I hope I am not breaking any rules, since I posted about this in the general forum.

I am using AZEK, a composite.




















None of the nails are driven completely in, so I need to decide now if I should add a profile to these pieces. 

I am pleased with how things look, although I know I need to address the top right corner. I've been a bit timid with these expensive pieces (at least for me, $21.00 for an 8' piece is a lot). For the top corner, I need to get my compass and scribe the contour of the post.


So would you add a profile to these pieces? what kind? thanks for your help:thumbsup:


----------



## JohnK007 (Nov 14, 2009)

Well since nobody has thrown out any ideas I'll start off with a couple. First off that's a real nice job you did on the framing Joe. Looks great! Is the top header flush with the two outer vertical posts? In the first picture it looks set back 3/8 or 1/2 inch on the left side. That would make making corner blocks difficult but not impossible. Scribe the outer edges where the stucco pilasters flare out with a compass and cut rosette corner blocks with a saber saw or even a coping saw.
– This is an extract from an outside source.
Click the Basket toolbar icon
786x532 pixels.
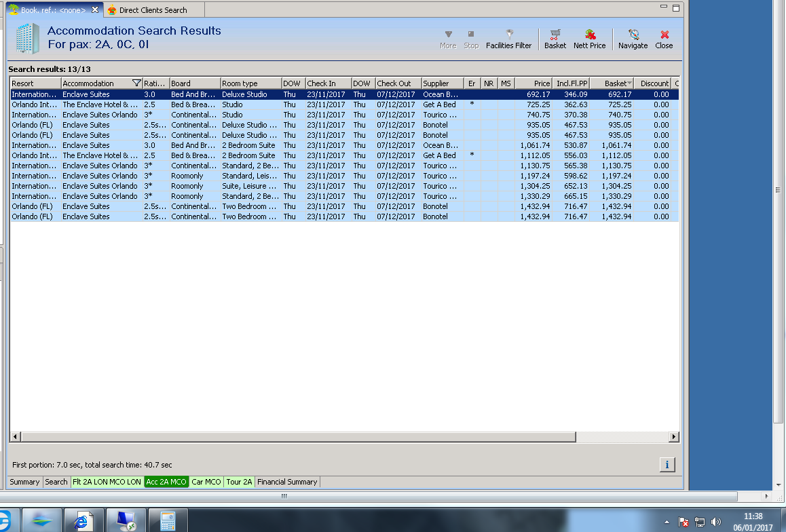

Then , how about tacking up some 3/4" primed and painted quarter round along the top against the soffit and down both verticals. A strip of shoe molding along the bottom, run a bead of white latex caulk to fill in any remaining gaps and call it a day! Just a thought.

On second thought, I keep looking at that second photo and the vertical gaps aren't that bad. I might be tempted to just run a nice bead of caulk up each side, put some painted quarter round along the top edge, and just enjoy my porch in bug-less harmony. That'd certainly be the quick and inexpensive way.


----------



## joetab24 (Aug 15, 2010)

hey John, thanks for the reply 

before












after, using compass


----------



## GeorgeC (Jul 30, 2008)

I would definitely use molding that you could cut/carve to match the uneven house.

George


----------



## cabinetman (Jul 5, 2007)

You could use a small quarter round plastic moulding along the top, as it looks pretty straight. Along the walls I would use white Polyseamseal caulk.












 







.


----------